*** RECORDED DATA ***
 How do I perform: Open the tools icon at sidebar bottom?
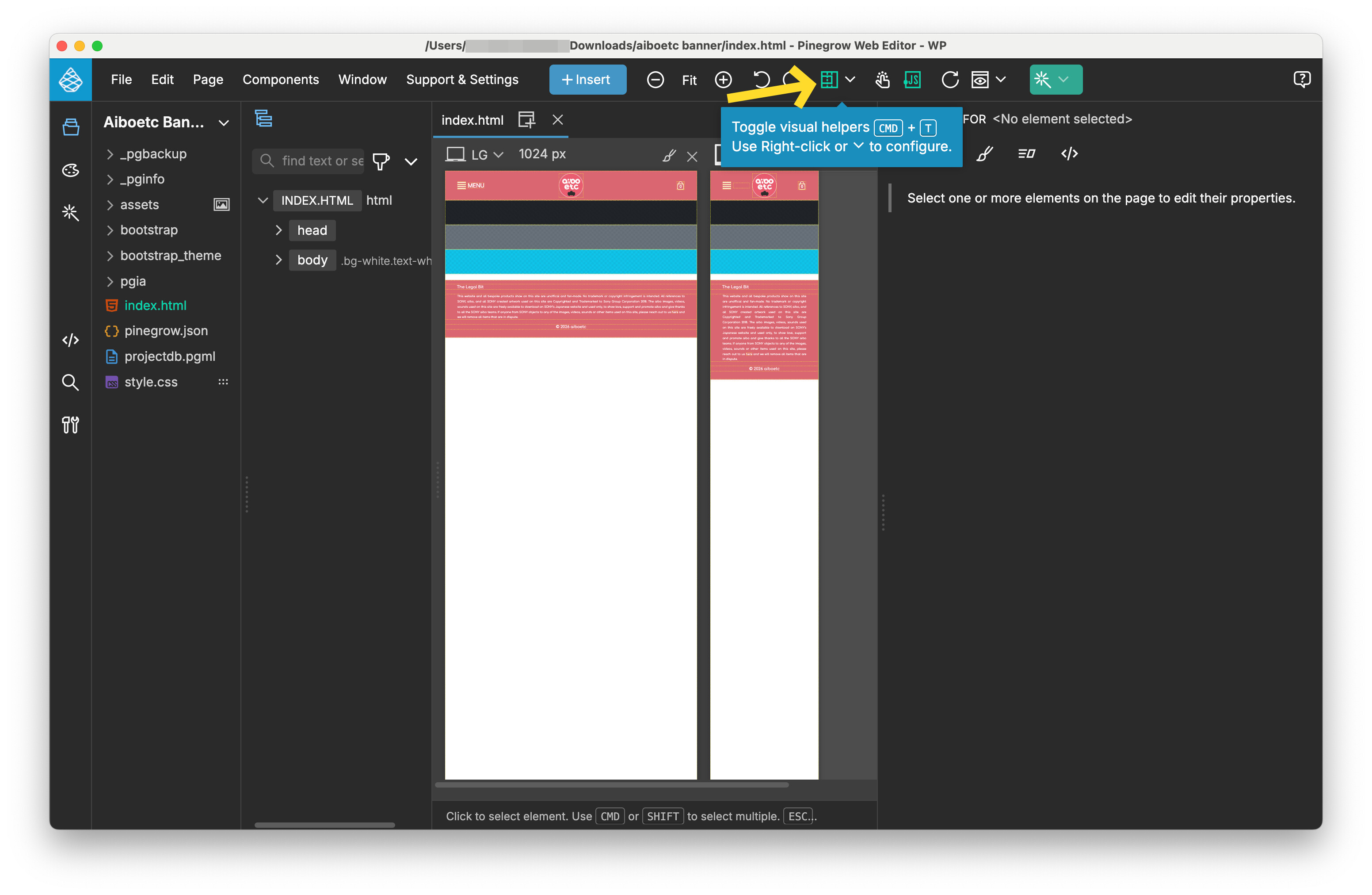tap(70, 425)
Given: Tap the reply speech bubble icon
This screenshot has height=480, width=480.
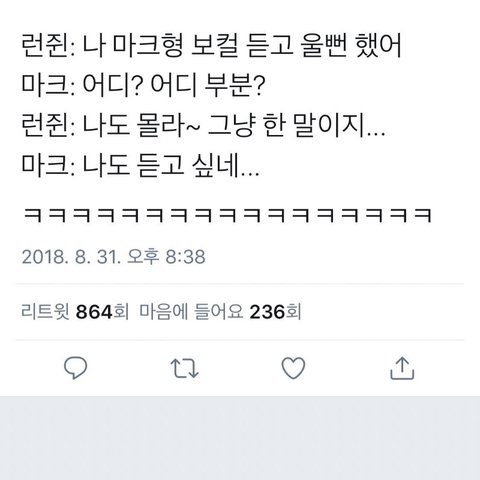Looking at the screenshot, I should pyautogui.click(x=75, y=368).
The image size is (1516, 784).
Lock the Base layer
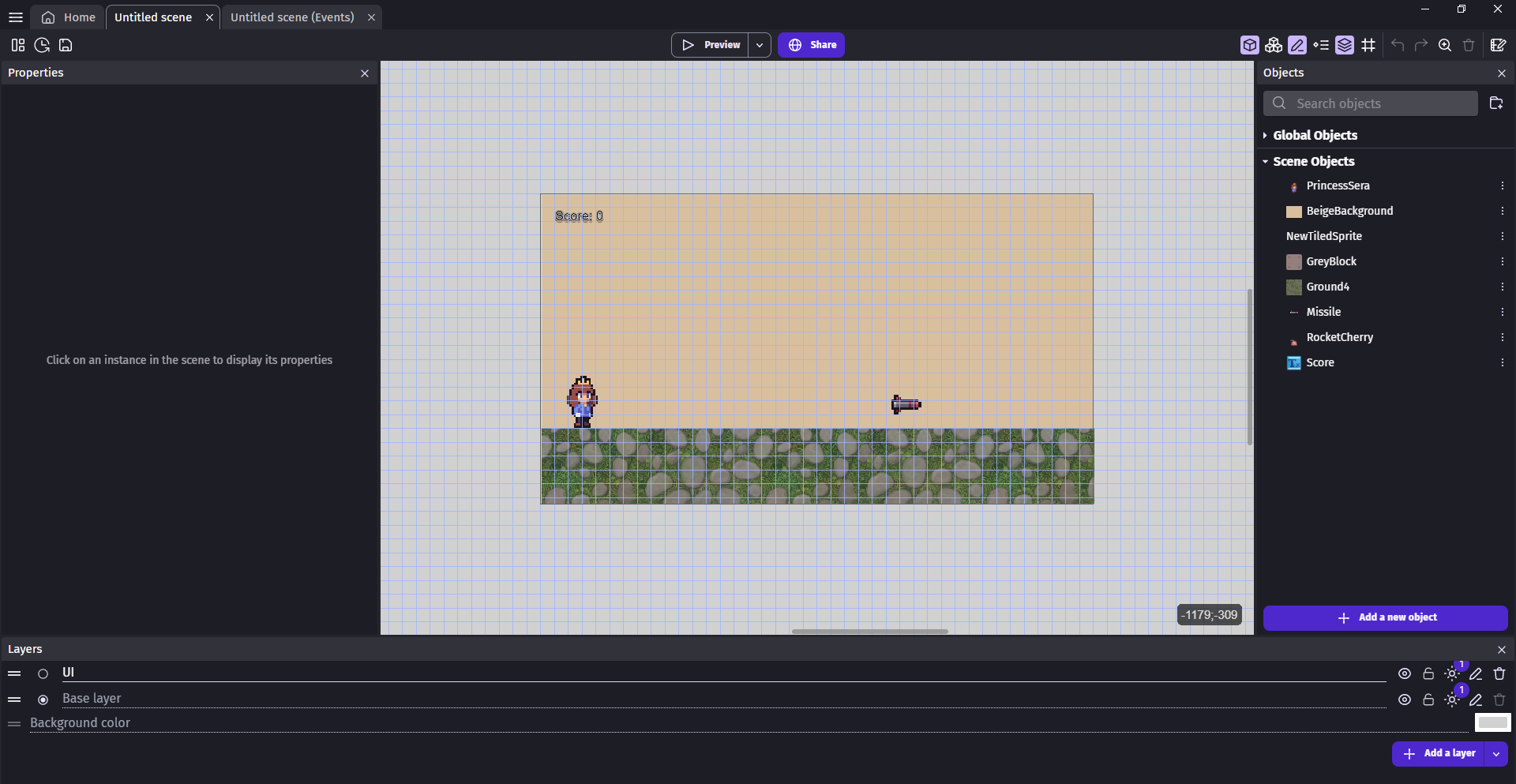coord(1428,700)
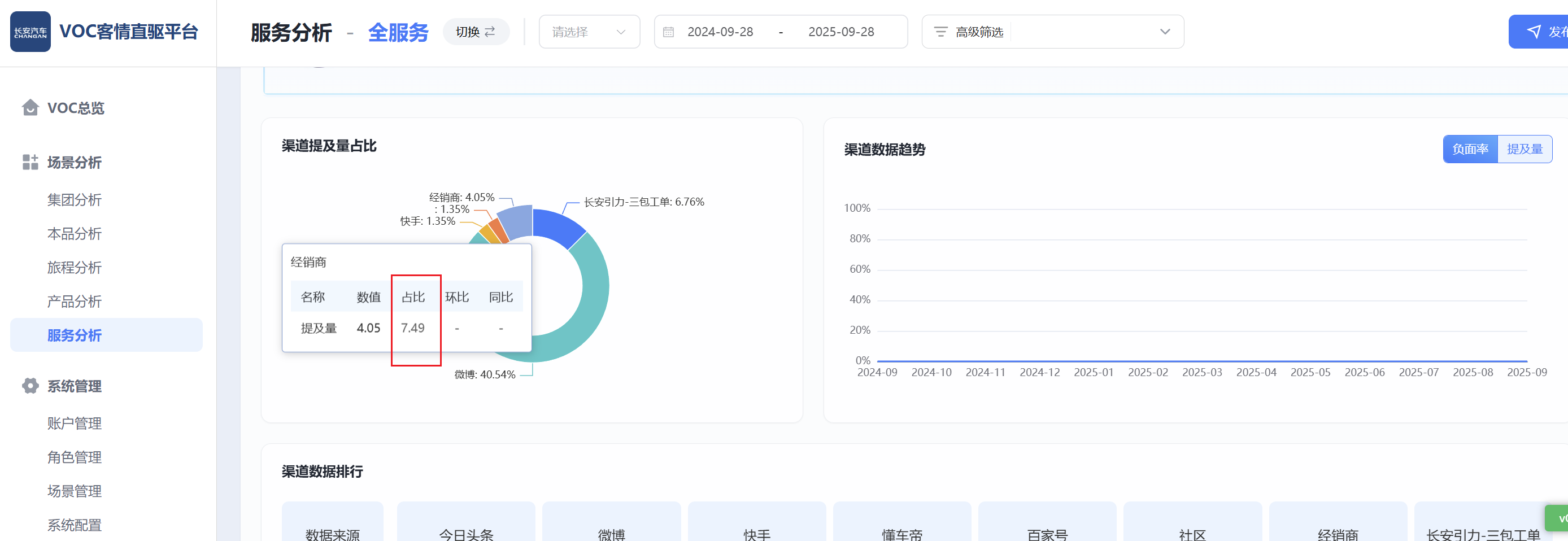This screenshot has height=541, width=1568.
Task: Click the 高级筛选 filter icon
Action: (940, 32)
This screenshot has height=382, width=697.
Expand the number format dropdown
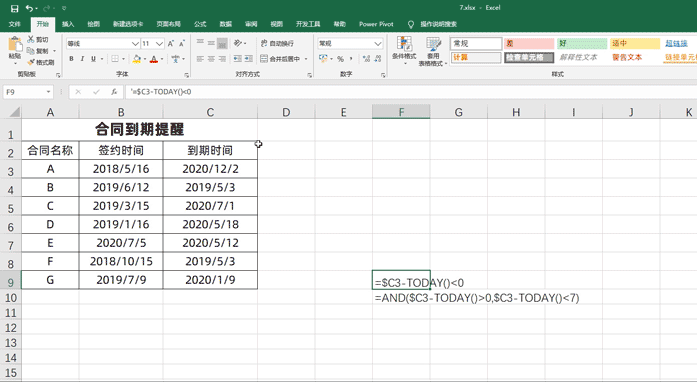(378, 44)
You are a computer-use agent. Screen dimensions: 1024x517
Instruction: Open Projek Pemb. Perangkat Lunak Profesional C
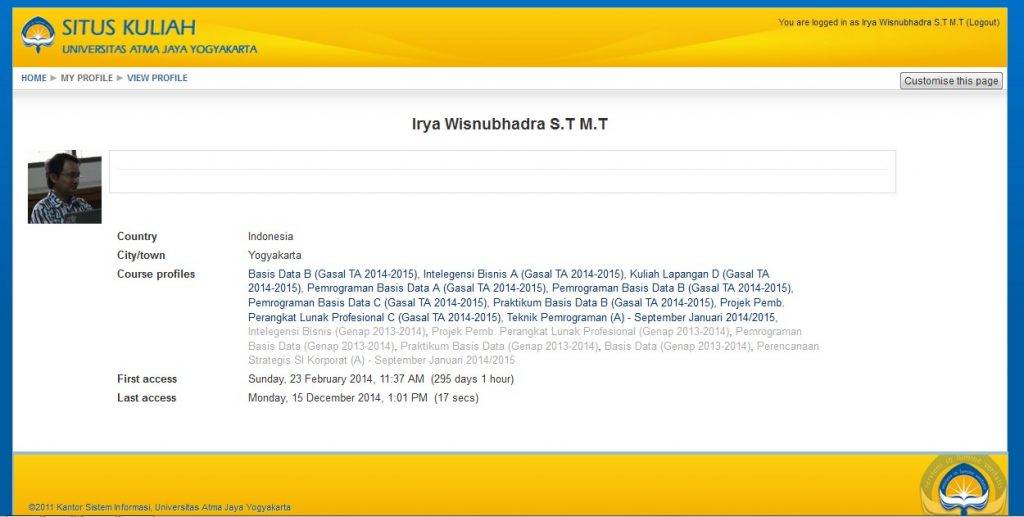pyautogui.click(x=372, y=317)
***
**OBJECTIVE**
Which lines in the entries above contain the word "icon"? Copy out each of those lines.

**ANSWER TO THE PROBLEM**
 How do I perform: Open the tools icon at sidebar bottom?
Given: Tap the reply speech bubble icon
Task: Click the 高级筛选 filter icon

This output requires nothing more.